- **Travail demandé**
• A. Répondez aux questions suivantes d'après l'extrait fourni.
(i) À qui Descartes écrit-il au sujet de la pierre ?
(ii) De quel saint l'ombre du corps paraît-elle sur la pierre ?
(iii) Quels tome et lettre accompagnent le souhait pour la réunion des Hollandois à l'église romaine ?
• B. Pour chaque affirmation, dites par oui ou par non si elle s'accorde avec l'extrait fourni, en citant les mots décisifs.
(i) Descartes estime facile de juger la pierre sans la voir.
(ii) La pensée sur la pierre renvoie au tome II, lettre XXIX.
(iii) Selon Descartes, Dieu pourrait faire un miracle sans vouloir qu'il soit connu comme tel.
• C. Transcrivez, s'il vous plaît, le passage de l'extrait fourni qui s'ouvre sur les mots contenant « Vous me parlez » et se clôt sur « connu pour miracle? ».

- **Extrait fourni**
§ §
PENSÉE de Descartes sur une pierre prétendue miraculeuse.

(Tom. II, Lett. XXIX.)

Vous me parlez dans l'une de vos lettres (il écrit au P. Mersenne) de l'ombre du corps de saint Bernard, qui paroît sur une pierre; sur quoi je m'assure qu'il est aisé, en la voyant, d'examiner si elle est miraculeuse, ou bien si ce sont seulement les veines de la pierre qui représentent cette figure; mais il est mal aisé de deviner ce qui en est en ne la voyant pas; et je n'en puis dire autre chose, sinon que si elle est miraculeuse, et qu'on la regarde avec dessein d'examiner si les veines de la pierre la peuvent représenter sans miracle, il me semble qu'on y doit remarquer quelque circonstance qui fera voir qu'elles ne le peuvent pas : car pourquoi Dieu feroit-il un miracle, s'il ne vouloit qu'il pût être connu pour miracle?

VIII.

SOUHAIT de Descartes pour la réunion des Hollandois à l'église romaine.

( Tom. III, Lett. CVIII.)
§ §
- **Données fournies**

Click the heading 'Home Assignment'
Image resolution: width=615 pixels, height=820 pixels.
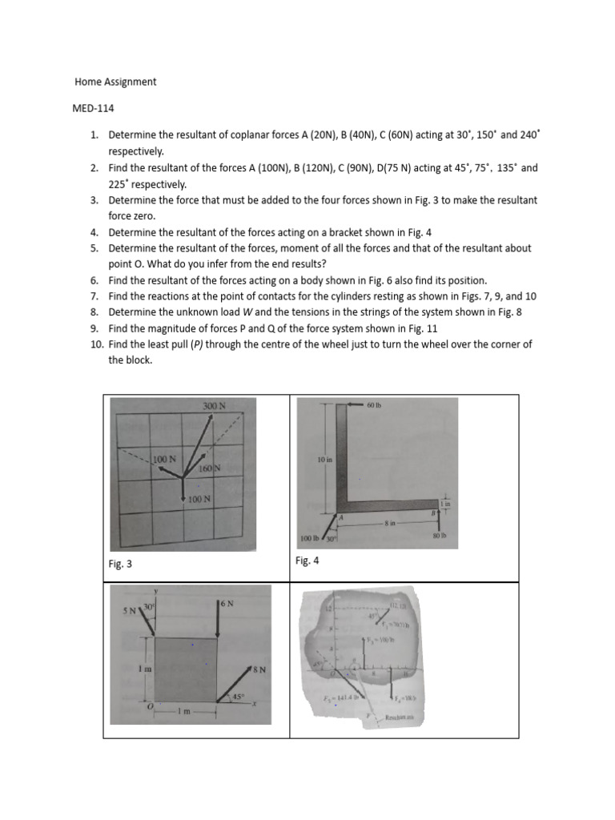tap(115, 82)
§ §
- **Réponses**
• A.
(i) Au P. Mersenne.
(ii) Saint Bernard.
(iii) Le tome III, lettre CVIII.

• B.
(i) Non : « il est mal aisé de deviner ce qui en est en ne la voyant pas ».
(ii) Oui : « (Tom. II, Lett. XXIX.) ».
(iii) Non : « car pourquoi Dieu feroit-il un miracle, s'il ne vouloit qu'il pût être connu pour miracle? ».

• C.
Vous me parlez dans l'une de vos lettres (il écrit au P. Mersenne) de l'ombre du corps de saint Bernard, qui paroît sur une pierre; sur quoi je m'assure qu'il est aisé, en la voyant, d'examiner si elle est miraculeuse, ou bien si ce sont seulement les veines de la pierre qui représentent cette figure; mais il est mal aisé de deviner ce qui en est en ne la voyant pas; et je n'en puis dire autre chose, sinon que si elle est miraculeuse, et qu'on la regarde avec dessein d'examiner si les veines de la pierre la peuvent représenter sans miracle, il me semble qu'on y doit remarquer quelque circonstance qui fera voir qu'elles ne le peuvent pas : car pourquoi Dieu feroit-il un miracle, s'il ne vouloit qu'il pût être connu pour miracle?